Ponction de la CSG pour les retraités

Au 1er janvier 2018, les retraites ont été affectées par une hausse de 1,7 point de CSG au-dessus de 1 200 euros mensuels.

La réponse d’Emmanuel Macron à une vieille dame qui l’interpelle derrière une barrière de sécurité à Tours, en mars 2018, est stupéfiante. Elle lui dit : « On a travaillé toute notre vie, et vous nous pompez. » Il lui répond : « On ne vous a pas pompés, on a baissé de 30 % les cotisations salariales pour que les gens qui travaillent puissent payer vos retraites. Je vous demande un petit effort pour m’aider à relancer l’économie. » Comment a-t‑il osé dire cela après tous les cadeaux qu’il a accordés aux plus riches ?

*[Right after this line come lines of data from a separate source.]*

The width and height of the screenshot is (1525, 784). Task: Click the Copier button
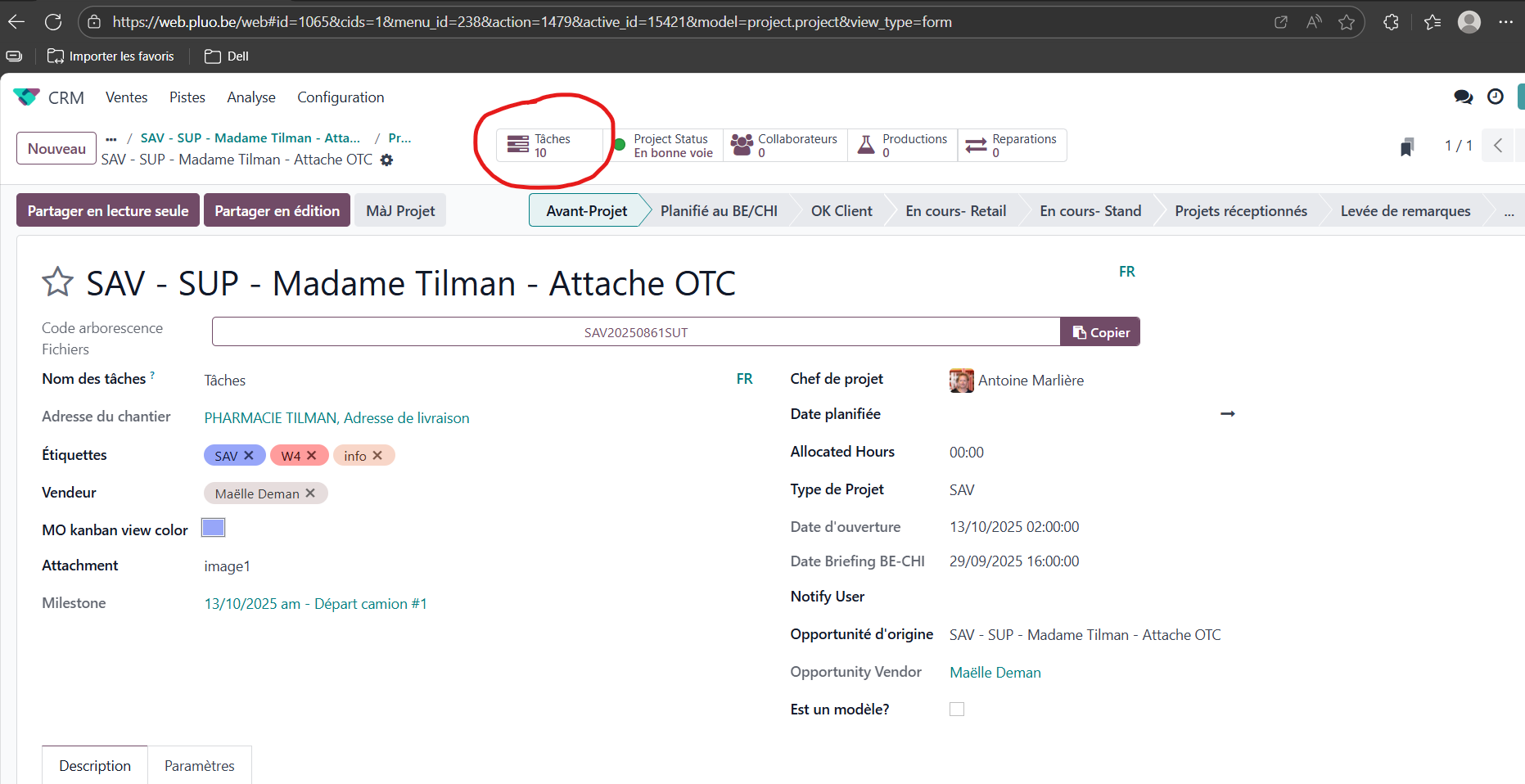click(1100, 332)
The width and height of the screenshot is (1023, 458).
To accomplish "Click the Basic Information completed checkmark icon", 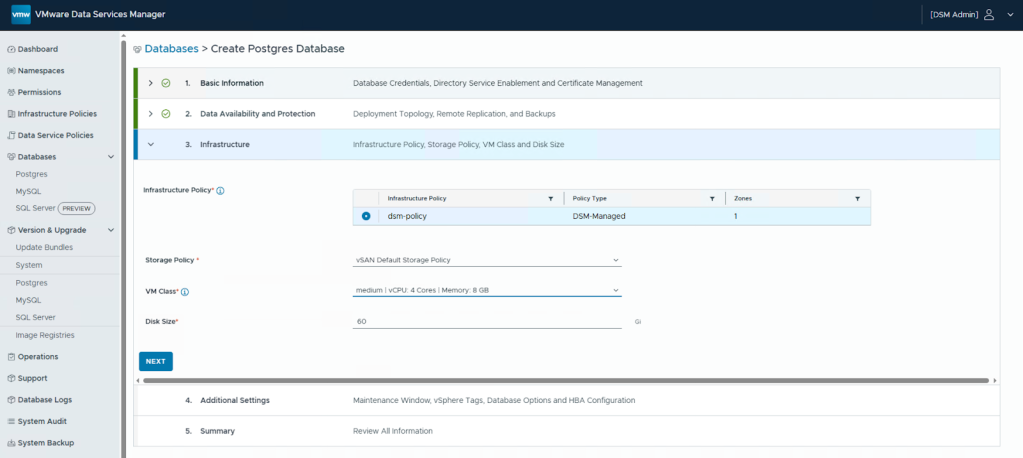I will 166,83.
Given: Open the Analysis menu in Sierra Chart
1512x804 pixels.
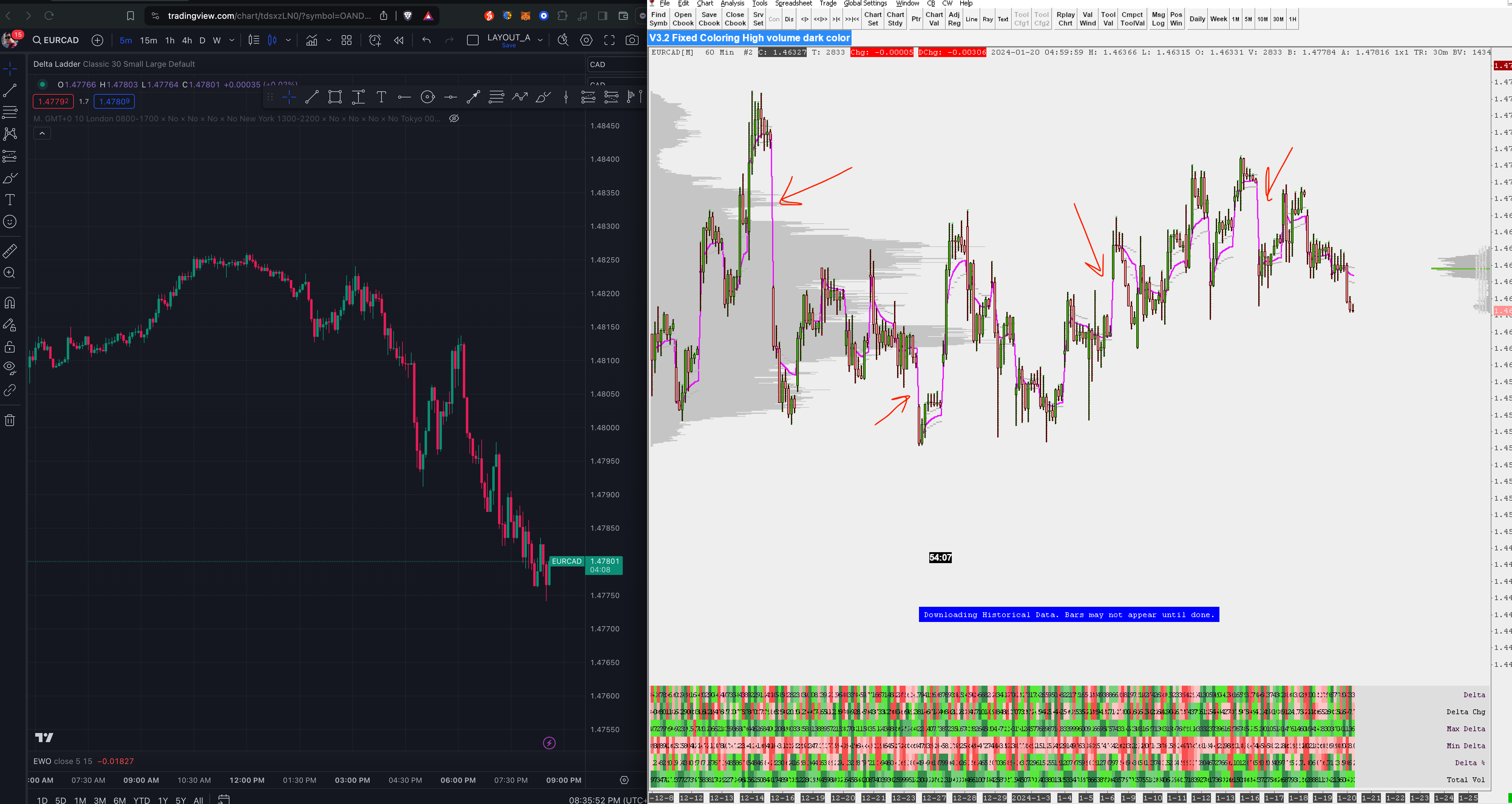Looking at the screenshot, I should [x=732, y=4].
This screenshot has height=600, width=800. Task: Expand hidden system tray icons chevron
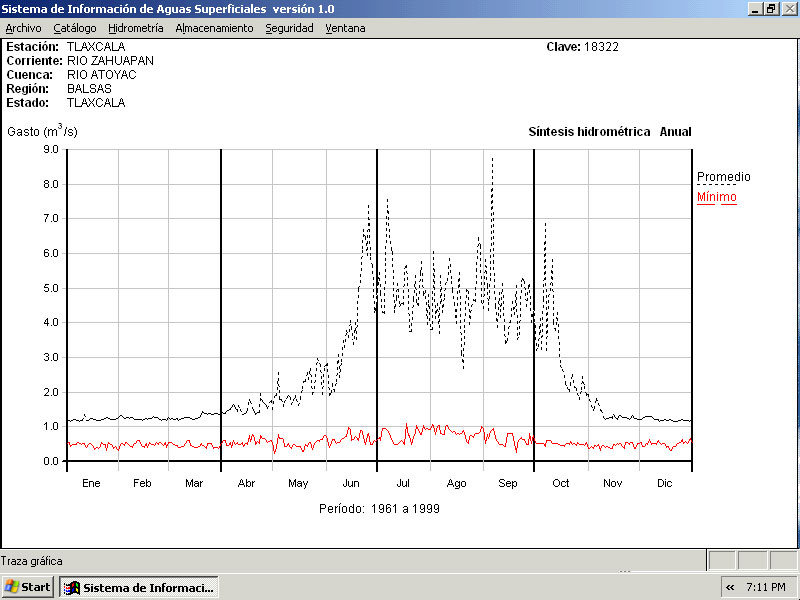coord(730,587)
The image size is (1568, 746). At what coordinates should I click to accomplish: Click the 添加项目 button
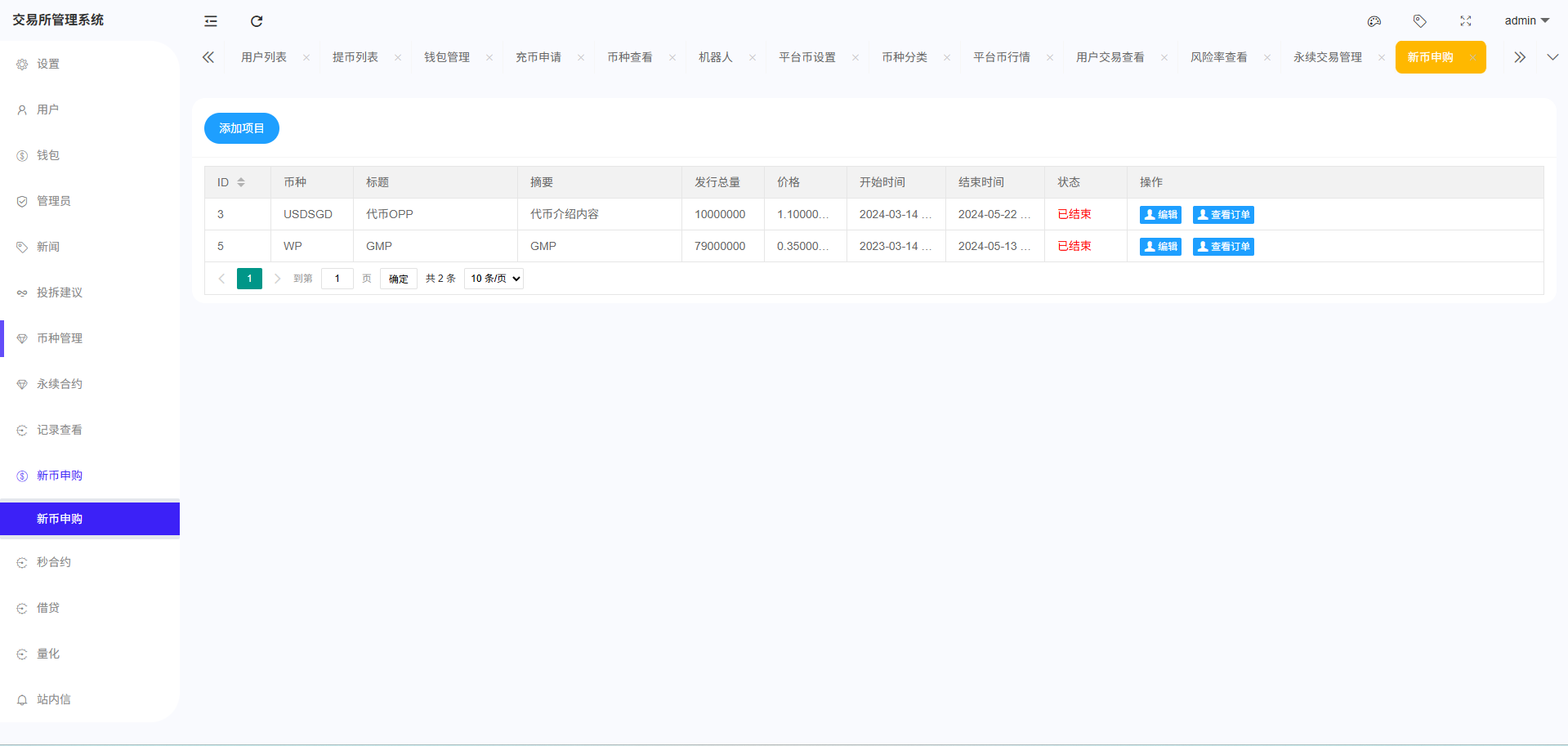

Mais il est vrai que les pauvres étant des millions, les détrousser peut contribuer à enrichir les quelque 640 000 personnes appartenant au 1 % des Français les plus riches[7].

Christophe Barbier, l’« éditocrate » de L’Express, s’est fendu d’une analyse censée mieux éclairer la stratégie du président sur ce point. Question du présentateur, le 27 août 2018, sur BFM TV : « Des retraités en colère, est-ce que ça peut être dangereux pour Macron ? » Réponse : « À long terme je ne crois pas. Pour plusieurs raisons. D’ici la fin du quinquennat il y aura peutêtre l’occasion de donner un petit peu aux retraités. […] Ensuite, […] sans tomber dans le cynisme, il y a beaucoup des plus âgés de ce pays qui ne seront plus électeurs en 2022, parce qu’ils seront morts. Et voilà ! » Sans tomber dans le cynisme, donc. Toutefois, la colère des « gilets jaunes » a fait reculer Emmanuel Macron, qui a annoncé le 10 décembre 2018 que la hausse de la CSG ne concernerait au final que les retraités touchant plus de 2 000 euros.

Comparaison entre les méfaits d’Emmanuel Macron, président banquier, et l’action d’Ambroise Croizat, ministre ouvrier, durant la première année de leur mandat[8]

« Le ministre ouvrier, dans un pays ruiné par la guerre et l’Occupation :

– Création du régime général de la Sécurité sociale

– Création de comités d’entreprise

– Nationalisation de Renault et d’EDF

– Nationalisation de la Banque de France et des grandes compagnies d’assurances

– Création du statut de la fonction publique

– Création du régime étudiant de Sécurité sociale

– A PRIS AUX RICHES POUR DONNER AUX PAUVRES

 

Le président banquier de la cinquième puissance du monde :

– Diminution des cotisations sociales et de lits hospitaliers

– A supprimé les CHSCT

– Veut privatiser la SNCF

– Promulgue le secret des affaires

– A supprimé l’impôt de solidarité sur la fortune

– Veut supprimer 120 000 fonctionnaires

– A détruit le code du travail

– A supprimé le régime étudiant de Sécurité sociale et veut augmenter les droits d’inscription

– PREND AUX PAUVRES POUR DONNER AUX RICHES »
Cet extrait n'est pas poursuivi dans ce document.